Diantara kesesatan nalar itu adalah menyalahkan saudara seiman karena membaca syair meskipun bacaan tersebut berisi pujian untuk nabi Muhammad saw. Pujian kepada Rasulullah dianggap oleh kaum extremist terlalu berlebihan dan fakta di lapangan telah diclaim ke dalam kekafiran atau syirik karena menyekutukan Allah, mencampur aduk sifat Allah atau menisbahkan sebuah pekerjaan yang hanya merupakan pekerjaanNya kepada makhluknya. Al-Imam al-Bushiri, pengarang qasidah yang dikenal dengan nama burdah, sering menjadi sasaran kritik dalam masalah ini. Mereka bahkan mengatakan bahwa burdah adalah qasidah syirik, tidak lain hanya nalar yang sesat.

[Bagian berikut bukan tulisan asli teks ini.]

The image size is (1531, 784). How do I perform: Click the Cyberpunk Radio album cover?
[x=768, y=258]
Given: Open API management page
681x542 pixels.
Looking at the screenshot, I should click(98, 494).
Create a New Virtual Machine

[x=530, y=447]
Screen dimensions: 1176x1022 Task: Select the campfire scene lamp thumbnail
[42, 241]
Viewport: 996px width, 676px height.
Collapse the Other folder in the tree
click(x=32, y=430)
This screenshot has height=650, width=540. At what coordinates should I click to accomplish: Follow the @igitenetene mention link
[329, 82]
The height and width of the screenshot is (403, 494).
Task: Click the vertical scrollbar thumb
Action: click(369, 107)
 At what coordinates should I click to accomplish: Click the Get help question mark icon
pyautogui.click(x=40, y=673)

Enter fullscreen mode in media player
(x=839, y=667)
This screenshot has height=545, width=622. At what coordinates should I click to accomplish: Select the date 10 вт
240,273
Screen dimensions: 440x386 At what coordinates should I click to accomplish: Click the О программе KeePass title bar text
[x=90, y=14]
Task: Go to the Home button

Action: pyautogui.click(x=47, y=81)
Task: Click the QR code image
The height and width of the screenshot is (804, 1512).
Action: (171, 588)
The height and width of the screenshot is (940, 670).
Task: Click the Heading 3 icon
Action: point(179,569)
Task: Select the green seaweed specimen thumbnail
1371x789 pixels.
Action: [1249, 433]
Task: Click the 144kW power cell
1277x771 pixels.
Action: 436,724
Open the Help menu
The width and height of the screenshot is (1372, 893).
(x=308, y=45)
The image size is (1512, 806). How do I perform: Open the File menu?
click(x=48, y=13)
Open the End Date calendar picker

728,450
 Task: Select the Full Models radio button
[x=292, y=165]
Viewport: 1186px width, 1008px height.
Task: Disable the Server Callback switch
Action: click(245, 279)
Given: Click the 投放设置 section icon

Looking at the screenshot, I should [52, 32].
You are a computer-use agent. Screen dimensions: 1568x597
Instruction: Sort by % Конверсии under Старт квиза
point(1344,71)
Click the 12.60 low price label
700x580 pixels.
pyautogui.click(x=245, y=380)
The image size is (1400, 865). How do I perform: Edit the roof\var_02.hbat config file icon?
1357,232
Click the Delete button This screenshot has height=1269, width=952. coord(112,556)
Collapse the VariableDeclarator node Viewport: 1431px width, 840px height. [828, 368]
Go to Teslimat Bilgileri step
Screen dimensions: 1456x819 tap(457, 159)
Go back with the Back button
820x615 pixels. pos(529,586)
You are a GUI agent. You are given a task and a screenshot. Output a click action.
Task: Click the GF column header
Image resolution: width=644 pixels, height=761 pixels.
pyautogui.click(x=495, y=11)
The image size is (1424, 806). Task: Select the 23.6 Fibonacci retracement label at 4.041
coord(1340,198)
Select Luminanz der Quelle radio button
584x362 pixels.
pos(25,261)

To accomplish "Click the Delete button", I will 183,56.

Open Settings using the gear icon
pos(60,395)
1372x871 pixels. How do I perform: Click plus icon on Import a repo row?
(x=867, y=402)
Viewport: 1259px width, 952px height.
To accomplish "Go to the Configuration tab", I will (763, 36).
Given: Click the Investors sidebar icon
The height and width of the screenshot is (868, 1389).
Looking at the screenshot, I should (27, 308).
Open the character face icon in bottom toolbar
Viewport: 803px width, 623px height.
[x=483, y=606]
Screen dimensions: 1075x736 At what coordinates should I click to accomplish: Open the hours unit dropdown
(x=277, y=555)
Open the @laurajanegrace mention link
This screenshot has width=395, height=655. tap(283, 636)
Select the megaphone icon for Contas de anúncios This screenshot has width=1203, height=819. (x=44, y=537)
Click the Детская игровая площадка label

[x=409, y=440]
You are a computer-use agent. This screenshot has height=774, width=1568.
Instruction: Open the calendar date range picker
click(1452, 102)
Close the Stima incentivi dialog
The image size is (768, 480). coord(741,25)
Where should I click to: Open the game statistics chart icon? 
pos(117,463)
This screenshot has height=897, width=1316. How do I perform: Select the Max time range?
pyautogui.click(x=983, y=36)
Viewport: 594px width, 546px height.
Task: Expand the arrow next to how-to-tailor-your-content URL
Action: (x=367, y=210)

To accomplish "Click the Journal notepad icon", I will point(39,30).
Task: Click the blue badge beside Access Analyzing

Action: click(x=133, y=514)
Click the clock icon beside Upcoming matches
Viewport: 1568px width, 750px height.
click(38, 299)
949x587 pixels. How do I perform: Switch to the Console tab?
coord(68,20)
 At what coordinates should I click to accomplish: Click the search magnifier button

Mereka juga salah dalam mengartikan tawassul sebagai syirik karena meminta kepada selain Allah. Ini merupakan problem klasik yang telah diulas, dibantah dan dijawab berulang kali oleh ulama ahlussunnah melalui berbagai tulisan mereka. Trancendent berarti ada pemahaman di luar akal yang sifatnya ta’abudi, sedangkan pemusyrikan terjadi karena ranah nalar dipaksakan memahami ranah tauhid yang hanya dimiliki Allah dan Rasulullah saw. Ahlussunnah menjaga betul keserasian nalar dalam menjangkau perihal yang trancendent, salah satu kitab yang membahasnya syawahidul haq karangan Yusuf an-Nabhani dan Mafahim yajibu an tushohhah karangan al-Musnid Assayyid Muhammad al-Maliky.